## Task statement
Nothing past the line containing "Task: Zoom in on the map" belongs in the output. Copy exactly every line of the data below from the first up to and including it.
________
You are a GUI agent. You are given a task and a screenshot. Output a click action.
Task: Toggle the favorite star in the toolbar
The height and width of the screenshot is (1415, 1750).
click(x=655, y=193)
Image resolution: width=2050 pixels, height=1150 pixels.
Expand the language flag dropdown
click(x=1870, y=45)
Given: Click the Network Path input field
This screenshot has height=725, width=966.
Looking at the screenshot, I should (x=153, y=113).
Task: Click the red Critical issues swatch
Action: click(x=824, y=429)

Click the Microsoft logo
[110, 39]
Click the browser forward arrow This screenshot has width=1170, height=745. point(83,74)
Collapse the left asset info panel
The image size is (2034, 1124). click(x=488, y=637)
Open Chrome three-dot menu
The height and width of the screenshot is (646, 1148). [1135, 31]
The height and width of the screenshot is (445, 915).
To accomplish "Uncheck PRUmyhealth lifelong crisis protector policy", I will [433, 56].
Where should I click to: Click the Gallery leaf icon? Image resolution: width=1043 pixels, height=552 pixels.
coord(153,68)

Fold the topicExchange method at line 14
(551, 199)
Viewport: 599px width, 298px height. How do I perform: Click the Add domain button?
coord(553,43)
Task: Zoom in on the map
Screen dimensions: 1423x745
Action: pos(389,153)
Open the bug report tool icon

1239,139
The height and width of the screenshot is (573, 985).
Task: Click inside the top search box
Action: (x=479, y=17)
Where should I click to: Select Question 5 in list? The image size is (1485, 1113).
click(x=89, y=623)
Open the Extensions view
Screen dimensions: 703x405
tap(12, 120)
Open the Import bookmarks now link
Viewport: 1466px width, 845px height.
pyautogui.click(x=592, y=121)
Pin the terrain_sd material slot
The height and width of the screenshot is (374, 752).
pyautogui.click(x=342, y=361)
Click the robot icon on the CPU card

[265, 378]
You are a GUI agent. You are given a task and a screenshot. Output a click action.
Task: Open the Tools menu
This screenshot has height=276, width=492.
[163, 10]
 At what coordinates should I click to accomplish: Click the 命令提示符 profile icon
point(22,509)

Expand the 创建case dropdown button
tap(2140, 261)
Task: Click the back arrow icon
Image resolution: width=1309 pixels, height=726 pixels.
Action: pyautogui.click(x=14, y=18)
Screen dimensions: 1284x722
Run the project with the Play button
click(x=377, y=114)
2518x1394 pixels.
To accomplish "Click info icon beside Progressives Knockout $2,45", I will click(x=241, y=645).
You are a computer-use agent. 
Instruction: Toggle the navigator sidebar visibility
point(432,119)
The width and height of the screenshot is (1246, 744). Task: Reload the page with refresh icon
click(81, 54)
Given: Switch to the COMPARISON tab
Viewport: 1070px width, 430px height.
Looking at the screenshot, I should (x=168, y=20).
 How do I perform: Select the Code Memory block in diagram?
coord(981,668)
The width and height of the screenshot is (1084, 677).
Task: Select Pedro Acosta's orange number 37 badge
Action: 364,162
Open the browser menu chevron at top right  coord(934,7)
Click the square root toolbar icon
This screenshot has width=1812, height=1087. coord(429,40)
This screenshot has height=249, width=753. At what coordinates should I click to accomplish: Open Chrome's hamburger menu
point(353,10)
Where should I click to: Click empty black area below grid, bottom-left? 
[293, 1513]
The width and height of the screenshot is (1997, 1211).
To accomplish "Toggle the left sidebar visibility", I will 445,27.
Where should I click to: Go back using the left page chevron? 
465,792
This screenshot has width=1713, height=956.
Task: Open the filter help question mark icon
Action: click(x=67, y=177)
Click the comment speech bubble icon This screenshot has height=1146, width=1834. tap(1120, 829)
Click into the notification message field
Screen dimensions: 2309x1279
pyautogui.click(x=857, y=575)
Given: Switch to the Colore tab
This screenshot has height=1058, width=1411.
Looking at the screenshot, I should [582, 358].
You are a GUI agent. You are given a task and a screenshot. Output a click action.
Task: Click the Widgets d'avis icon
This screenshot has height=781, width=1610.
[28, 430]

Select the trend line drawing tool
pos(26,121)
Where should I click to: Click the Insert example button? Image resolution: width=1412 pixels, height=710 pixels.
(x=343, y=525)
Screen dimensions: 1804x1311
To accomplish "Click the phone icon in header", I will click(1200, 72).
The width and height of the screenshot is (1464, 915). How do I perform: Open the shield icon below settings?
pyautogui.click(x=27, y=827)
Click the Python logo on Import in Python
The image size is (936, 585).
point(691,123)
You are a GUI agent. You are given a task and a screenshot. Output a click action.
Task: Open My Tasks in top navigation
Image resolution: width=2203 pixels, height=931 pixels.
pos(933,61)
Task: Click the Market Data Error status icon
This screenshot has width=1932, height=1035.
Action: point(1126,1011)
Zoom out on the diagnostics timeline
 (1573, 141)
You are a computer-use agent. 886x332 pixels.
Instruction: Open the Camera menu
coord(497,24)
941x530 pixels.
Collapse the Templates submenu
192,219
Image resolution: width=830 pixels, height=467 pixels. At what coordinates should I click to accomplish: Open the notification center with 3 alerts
________
## Response to this exercise
You are a GUI agent. You are given a task and a screenshot. Output a click action.
Task: Toggle the favorite star in the toolbar
The height and width of the screenshot is (1415, 1750).
click(x=655, y=193)
Image resolution: width=2050 pixels, height=1150 pixels.
Expand the language flag dropdown
click(x=1870, y=45)
Given: Click the Network Path input field
This screenshot has height=725, width=966.
Looking at the screenshot, I should (x=153, y=113).
Task: Click the red Critical issues swatch
Action: click(x=824, y=429)

Click the Microsoft logo
[110, 39]
Click the browser forward arrow This screenshot has width=1170, height=745. point(83,74)
Collapse the left asset info panel
The image size is (2034, 1124). click(x=488, y=637)
Open Chrome three-dot menu
The height and width of the screenshot is (646, 1148). [1135, 31]
The height and width of the screenshot is (445, 915).
To accomplish "Uncheck PRUmyhealth lifelong crisis protector policy", I will [433, 56].
Where should I click to: Click the Gallery leaf icon? Image resolution: width=1043 pixels, height=552 pixels.
coord(153,68)

Fold the topicExchange method at line 14
(551, 199)
Viewport: 599px width, 298px height. How do I perform: Click the Add domain button?
coord(553,43)
Task: Zoom in on the map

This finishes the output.